Iran has admitted that the current setbacks to the Syrian regime are a challenge for its regional “axis of resistance,” which consists of Hezbollah, Hamas, the Houthis, Iraqi militias, the Syrian regime, and other groups.

Iran mobilized this axis to attack Israel following the Hamas massacre on October 7, 2023. Hezbollah began attacks on Israel the next day, the Houthis have been attacking ships in the Red Sea, and militias in Iraq have used drones to threaten Israel.

“Iran’s top general warned that the recent surge of terrorist activities in Syria is part of an American-Israeli scheme to weaken the Syrian government and its allies in the Axis of Resistance,” Iranian state media IRNA said on Tuesday.
This is a major admission of failure by the Iranian regime. Maj.-Gen. Mohammad Bagheri, chief of staff of the Iranian Armed Forces, made the comments in phone calls this week to his counterparts in Syria, Gen. Abdul Karim Mahmoud Ibrahim, and Iraq, Maj.-Gen. Yahya Rasool, as well as Russian Defense Minister Andrei Belousov.

Clearly, Iran is trying to shore up support for the Assad regime after it suffered setbacks at the hands of opposition group Hayat Tahrir al-Sham. HTS overtook Aleppo last week and has threatened to march on Hama, another major city in Syria. By Wednesday afternoon, intense airstrikes and the arrival of pro-government reinforcements drove the rebels back overnight from the edge of Hama. Its fall would pile pressure on President Bashar Assad.

The US-backed Syrian Democratic Forces have also been clashing with Syrian regime forces in the Euphrates River Valley, with the spotting of an American A-10 warplane. The US backed the SDF in the war on ISIS, but it’s starting to look like these clashes could weaken the regime’s grip on the Euphrates River Valley.
Iran struggles to support Syrian regime

Iran’s backing of the Syrian regime is at risk, especially because Iran’s other proxies in the region are weak. Hezbollah has agreed to a ceasefire with Israel after being hammered by the IDF in two months of heavy fighting; it may have lost over 3,000 fighters. These are all men who can’t help the Syrian regime now, in stark contrast to 2012, when Hezbollah was instrumental in helping the Syrian regime against rebels.

Now, Iran is blaming Israel and the US for the setbacks to the Syrian regime, going as far as to send its top diplomat to Damascus and Ankara this week to discuss the situation, followed by calls from the Iranian military to Russia and others in the region.

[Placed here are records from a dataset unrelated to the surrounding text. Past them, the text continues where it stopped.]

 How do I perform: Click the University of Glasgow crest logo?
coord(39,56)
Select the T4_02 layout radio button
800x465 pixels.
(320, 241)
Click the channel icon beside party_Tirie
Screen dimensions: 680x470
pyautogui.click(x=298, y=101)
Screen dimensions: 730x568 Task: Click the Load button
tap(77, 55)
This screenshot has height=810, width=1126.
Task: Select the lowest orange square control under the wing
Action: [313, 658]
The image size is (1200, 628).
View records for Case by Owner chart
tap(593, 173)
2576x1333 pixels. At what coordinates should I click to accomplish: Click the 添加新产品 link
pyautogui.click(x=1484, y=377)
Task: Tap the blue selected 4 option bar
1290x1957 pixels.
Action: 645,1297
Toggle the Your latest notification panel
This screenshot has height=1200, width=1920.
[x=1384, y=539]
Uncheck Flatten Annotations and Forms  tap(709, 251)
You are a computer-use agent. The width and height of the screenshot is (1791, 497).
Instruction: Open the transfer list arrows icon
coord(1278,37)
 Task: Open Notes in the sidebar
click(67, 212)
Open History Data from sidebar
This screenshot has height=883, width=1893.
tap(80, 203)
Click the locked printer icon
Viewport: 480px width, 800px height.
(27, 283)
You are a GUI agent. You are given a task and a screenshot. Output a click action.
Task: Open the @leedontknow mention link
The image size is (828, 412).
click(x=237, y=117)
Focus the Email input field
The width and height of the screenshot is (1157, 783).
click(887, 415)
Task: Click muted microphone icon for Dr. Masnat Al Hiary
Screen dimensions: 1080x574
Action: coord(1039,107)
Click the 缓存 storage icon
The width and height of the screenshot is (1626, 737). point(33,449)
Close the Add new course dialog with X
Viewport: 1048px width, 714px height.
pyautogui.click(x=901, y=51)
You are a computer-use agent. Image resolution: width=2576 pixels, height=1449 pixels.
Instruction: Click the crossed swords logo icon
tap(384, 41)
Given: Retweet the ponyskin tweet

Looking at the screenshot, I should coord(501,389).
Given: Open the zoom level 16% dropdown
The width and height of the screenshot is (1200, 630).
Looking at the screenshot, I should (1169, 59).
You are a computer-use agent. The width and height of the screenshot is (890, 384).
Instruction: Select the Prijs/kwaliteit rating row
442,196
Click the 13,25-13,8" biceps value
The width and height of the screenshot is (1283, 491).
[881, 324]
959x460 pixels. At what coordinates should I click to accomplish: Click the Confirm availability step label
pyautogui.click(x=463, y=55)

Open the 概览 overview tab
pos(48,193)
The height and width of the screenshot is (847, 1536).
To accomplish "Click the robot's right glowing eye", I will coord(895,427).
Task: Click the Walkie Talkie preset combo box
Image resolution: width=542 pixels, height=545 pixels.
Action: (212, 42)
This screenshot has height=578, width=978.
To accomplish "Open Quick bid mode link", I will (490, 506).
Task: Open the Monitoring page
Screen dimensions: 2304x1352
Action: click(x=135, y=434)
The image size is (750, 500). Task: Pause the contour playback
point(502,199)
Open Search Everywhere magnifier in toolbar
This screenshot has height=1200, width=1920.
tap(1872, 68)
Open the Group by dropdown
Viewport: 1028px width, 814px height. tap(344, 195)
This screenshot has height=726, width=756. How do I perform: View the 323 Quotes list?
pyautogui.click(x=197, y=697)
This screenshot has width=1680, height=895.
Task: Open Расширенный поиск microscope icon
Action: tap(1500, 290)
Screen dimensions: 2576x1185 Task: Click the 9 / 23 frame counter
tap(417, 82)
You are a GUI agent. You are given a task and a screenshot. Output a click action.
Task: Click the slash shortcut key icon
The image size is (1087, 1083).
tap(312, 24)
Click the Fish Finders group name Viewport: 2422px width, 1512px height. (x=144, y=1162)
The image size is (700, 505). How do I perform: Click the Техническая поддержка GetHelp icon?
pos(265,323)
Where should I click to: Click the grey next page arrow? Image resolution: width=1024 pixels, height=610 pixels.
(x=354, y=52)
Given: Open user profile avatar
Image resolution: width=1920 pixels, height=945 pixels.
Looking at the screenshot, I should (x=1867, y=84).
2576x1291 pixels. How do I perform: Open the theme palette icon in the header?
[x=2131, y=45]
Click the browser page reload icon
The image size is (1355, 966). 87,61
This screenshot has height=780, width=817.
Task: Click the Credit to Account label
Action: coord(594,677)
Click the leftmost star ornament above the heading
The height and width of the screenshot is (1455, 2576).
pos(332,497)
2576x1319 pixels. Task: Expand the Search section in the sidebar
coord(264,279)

The discussions between these officials “centered on the resurgence of terrorism in northwestern Syria, where government forces are battling a lightning offensive by foreign-backed militants who have captured swaths of Aleppo and moved as far south as Hama since Wednesday,” the Iranian reports read.
Bagheri “emphasized that the coordinated timing of these attacks with a fragile ceasefire in Lebanon indicates a dangerous scenario orchestrated by Americans and Israelis aimed at undermining Syria and its allies in the Axis of Resistance,” they continued.
Iran’s top general clearly understands the dire situation that Tehran is in. Iran does not want to deploy its own troops abroad, preferring that proxies die instead for Iran’s cause. And these proxies are now weakened.
Iran may request that Kataib Hezbollah, an Iraqi militia, deploy troops to Syria, concerned that HTS will receive military support in its offensive against Hama.
Iran International reported that senior Islamic Revolutionary Guard Corps figure Javad Ghaffari was reported to have arrived in Damascus on Tuesday “hours after Iran’s foreign minister said Iranian forces could be deployed to Syria if requested by Assad,” sourcing Iran’s state-run Al-Alam.
The fact that an independent media group is sharply critical of the Iranian regime and the state-run media, which reflects the prism through which the Iranian military sees the situation, dovetailed with one another paints a picture of Iranian desperation in trying to save Assad.
Ghaffari has served in Syria before and is currently under US sanctions. “Previously, Ghaffari spent several years in Syria leading forces, including Hezbollah fighters and the Afghan Fatemiyoun militia, in campaigns to reclaim key central and eastern cities Palmyra, Deir Ezzor, and Al-Bukamal from opposition groups,” Iran International reported.
It is unclear if the reports about Ghaffari’s current deployment can be confirmed, but the report shows how Iran may be scrambling and grasping to see what support it can send. Assad’s regime doesn’t have many troops or reserves to send into the fight, Iran and Russia will not want to send troops, and the Iraqi militias may not want to be seen to be intervening in a major way.
This will require some quick footwork by the IRGC to see if it can save the frontlines that are forming around Hama and push HTS back. Absent that, Iran will need a deal with Turkey to get it to stab HTS in the back in Aleppo.